Have they given any reason for the cancellation and what does the clause in the contract say exactly?
Customer: replied 4 years ago.
The only reason is they feel they don't now 'need' the work. I can send clause in 15 minutes.
Okay, waiting for the clause.
Customer: replied 4 years ago.

An Order raised by JXXX may be cancelled at any time by XXX giving the Contractor 14 days’ notice in writing. A fair and reasonable price shall be paid for all work in progress and/or any part of the Services performed up to the end of the notice period which is subsequently received by XXX. XXX shall not be liable for any loss to the Contractor including consequential loss, which arises as a result of XXX’s cancellation of the Services pursuant to this Condition.

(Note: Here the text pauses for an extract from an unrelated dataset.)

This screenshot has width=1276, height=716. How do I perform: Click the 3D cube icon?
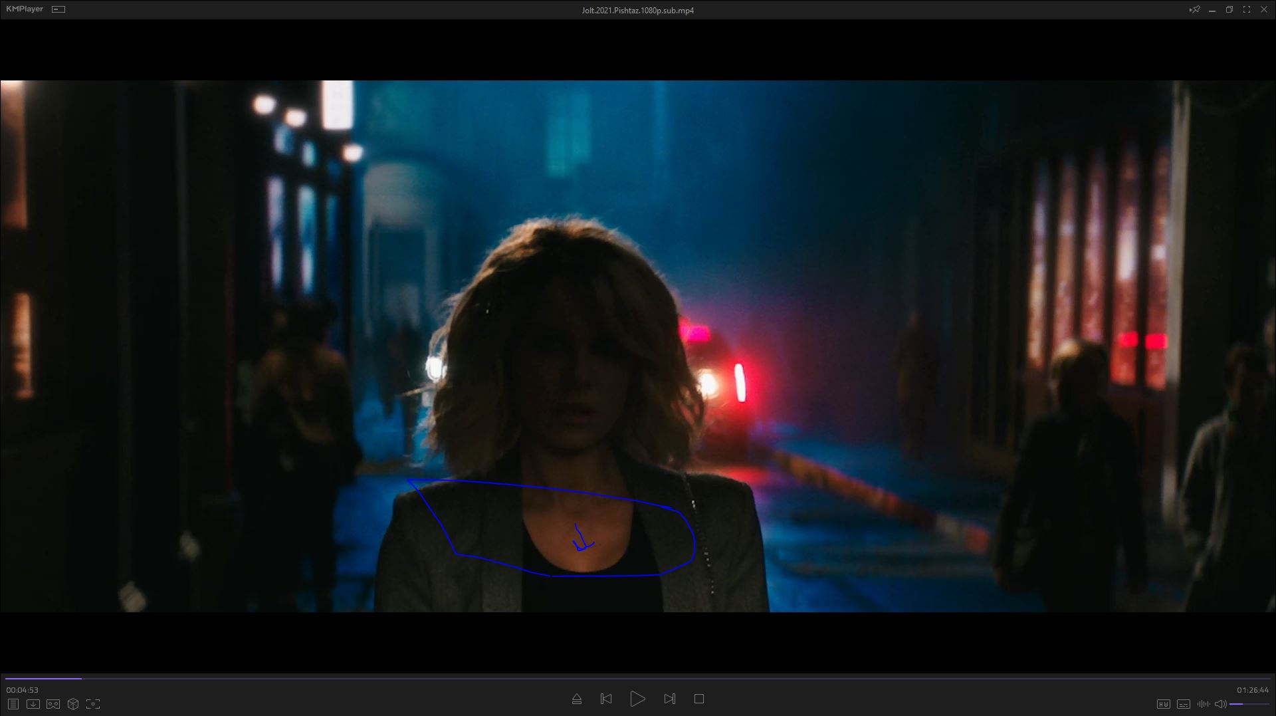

In that case I am afraid the contract is quite clear that they may cancel upon giving 14 days written notice and upon payment of a fair and reasonable price for all work done up to the end of the 14 days notice period.

All the best
Customer: replied 4 years ago.

OK, two further points:


1. They were given a volume pricing discount because of the total number of days agreed. Could we argue for adding back the discount under this clause in respect of the invoices already raised at the lower rate?

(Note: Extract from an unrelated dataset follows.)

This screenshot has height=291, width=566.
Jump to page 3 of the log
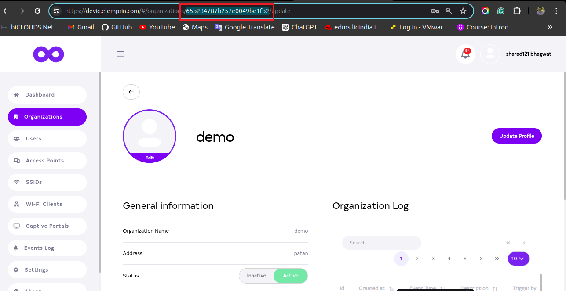(433, 259)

2. Since there appears to be no actual purchase order as such, is there a difference between someone simply placing an order versus what actually happened, which is that the person placed a verbal order, based upon the contract, for work to be done before end November. That person then verbally requested that we reschedule the work to a later time, which we agreed to.



3. Incidentally, the contract is dated specifically with an end date of 30th November, so perhaps we were no longer operating under the contract terms after that date?



1. Yes, this is reasonable on your part;

2.if the practice was that verbal orders were treated the same as written PO's, then the courts would recognise the verbal orders and give them the same status as PO's;

3. if both of you treated the contract as valid despite the end date of 30th November, then the courts would look at the terms of the contract as continuing.

All the best
Customer: replied 4 years ago.

Regarding (2), I guess what I am saying is this: is it a different scenario to just 'an order' versus placing an order for services to be delivered in November. Not cancel that order in November, but simply agree that the work will be delayed. So, in a sense, the work has been ordered AND confirmed as happening, and we (kindly) agreed to a delay. So that work was, in some senses, in progress rather than 'just' ordered.


Also, even now there has been no official cancellation in the way that the contract states. We have simply received an email. Might that help?

You could try and argue that the work was already in progress but deferred at their request and that as far as you are concerned, their email cancellation is not valid as it is not in accordance with the contract terms.

At the end of the day, you want money for whatever work you have done so far and you should negotiate with them and settle it with them amicably, otherwise the relationship will just break up for good and both parties will end up in court and face expensive legal costs and time.

All the best
Customer: replied 4 years ago.

Thanks and I appreciate we are somewhat clutching at straws and we do want to maintain the relationship if at all possible.


If we say their email cancellation is not valid, would this be breach by them? Or how otherwise might it help?


Could they simply then cancel properly without harming their position?


Finally, under your scenario, could we argue a reasonable cost for planning work, job scheduling, early stage research etc?



No breach by them, they may simply issue a correct notice.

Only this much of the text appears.